### [Brief]
Return each line of the data below exactly, omitting any pictures.

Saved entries
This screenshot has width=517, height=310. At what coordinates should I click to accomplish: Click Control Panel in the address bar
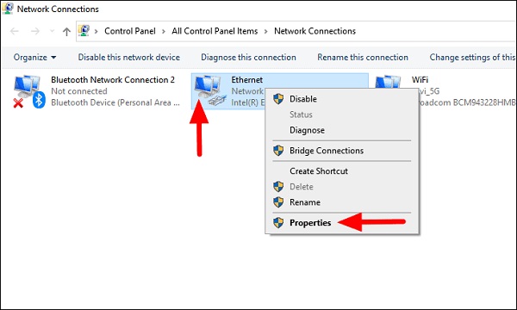coord(130,31)
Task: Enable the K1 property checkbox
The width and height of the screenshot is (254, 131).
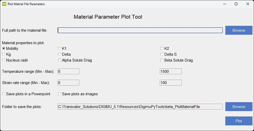Action: (60, 49)
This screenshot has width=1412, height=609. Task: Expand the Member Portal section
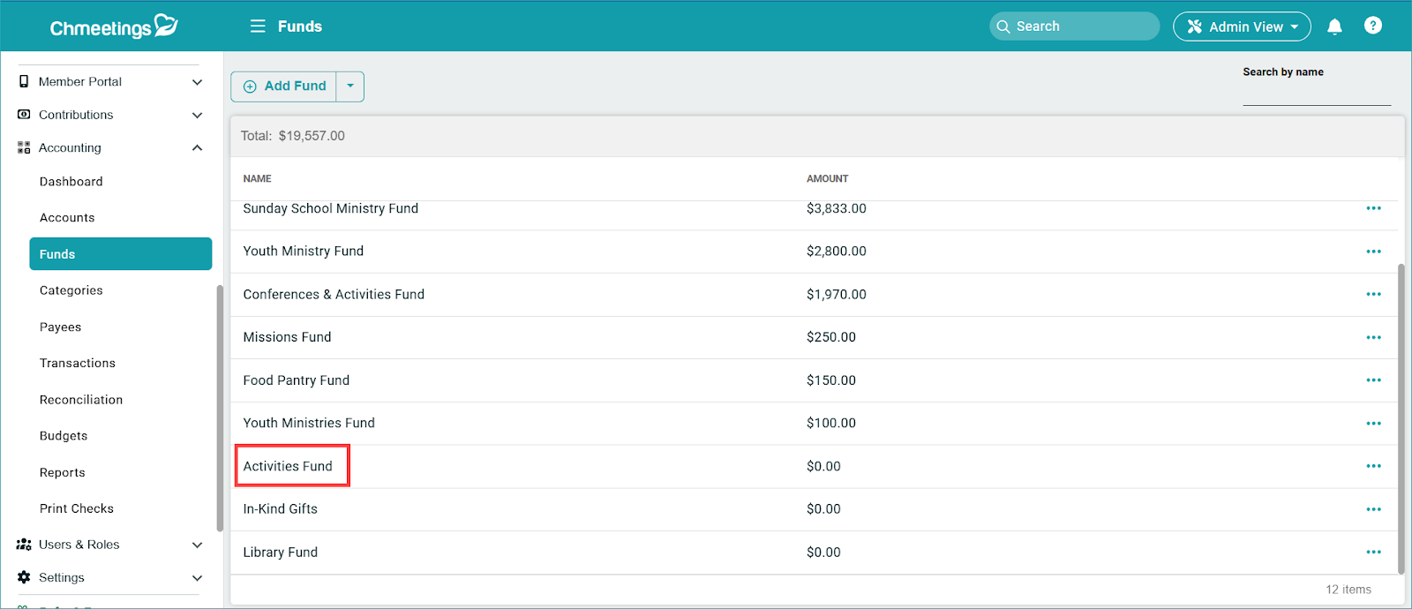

### [Output for this exercise]
This screenshot has width=517, height=310. At what coordinates should I click to accomplish: Click Control Panel in the address bar
coord(130,31)
Task: Enable the K1 property checkbox
The width and height of the screenshot is (254, 131).
Action: (60, 49)
This screenshot has width=1412, height=609. Task: Expand the Member Portal section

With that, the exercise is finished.